Tout savoir pour réaliser, optimiser et diffuser ses photos

Conclusion

30/09/2007 | Nicolas Genette

Le Jpeg et le Raw répondent à deux philosophies différentes, à l’usage et en termes de résultat. Pour utiliser le Jpeg, il faut paramétrer son boîtier à bon escient dès le départ (saturation, balance des blancs, netteté, contraste, compression, filtre antibruit, etc.). Ce qui implique de bien connaître ses réactions et surtout de lui faire confiance, ou alors passer son temps à contrôler et changer ces paramètres entre les prises de vue ! Les Styles d’image de Canon, qui ont leur équivalent chez d’autres marques facilitent le travail. Cependant, on a autre chose à faire quand des sujets variés se présentent ou que l’on doit alterner rapidement des types de prises de vue. En Raw, on ne configure rien, on s’occupe uniquement du cadrage, des réglages de l’exposition, de la sensibilité et de la mise au point. Le reste se fait au calme sur l’ordinateur, avec une liberté de développement bien plus large.

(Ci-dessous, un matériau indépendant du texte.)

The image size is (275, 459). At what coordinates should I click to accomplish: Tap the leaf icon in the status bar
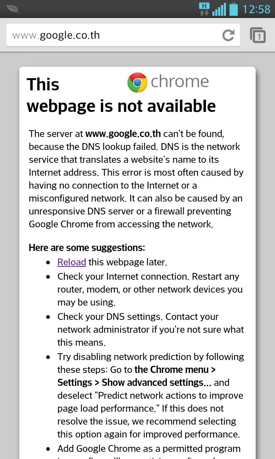pos(13,9)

La presse, qui a besoin de résultats immédiats et pas forcément qualitatifs, utilise principalement le Jpeg. On shoote et on envoie tout de suite. Inversement, je n’ai jamais vu un portraitiste travailler autrement qu’en Raw ! Même d’un point de vue créatif, avoir un vrai négatif possédant tout son potentiel, qu’on développera après la prise de vue, permet de mieux coller à sa propre vision. On revient en quelque sorte à la chaîne de travail argentique : prise de vue et développement au calme, sans les bains d’acides et les temps d’attente !

Il ne faut pas croire que le Raw est réservé aux perfectionnistes qui ont du temps à perdre sur l’ordinateur. Au contraire, dès lors que vous retouchez vos Jpeg, travailler en Raw est plus rapide si votre flux de travail est optimisé ! De plus, le Jpeg peut être une source d’erreurs d’interprétation pour le débutant qui aura du mal à faire la part des choses entre les paramètres de prise de vue et les options de rendu d’image du boîtier.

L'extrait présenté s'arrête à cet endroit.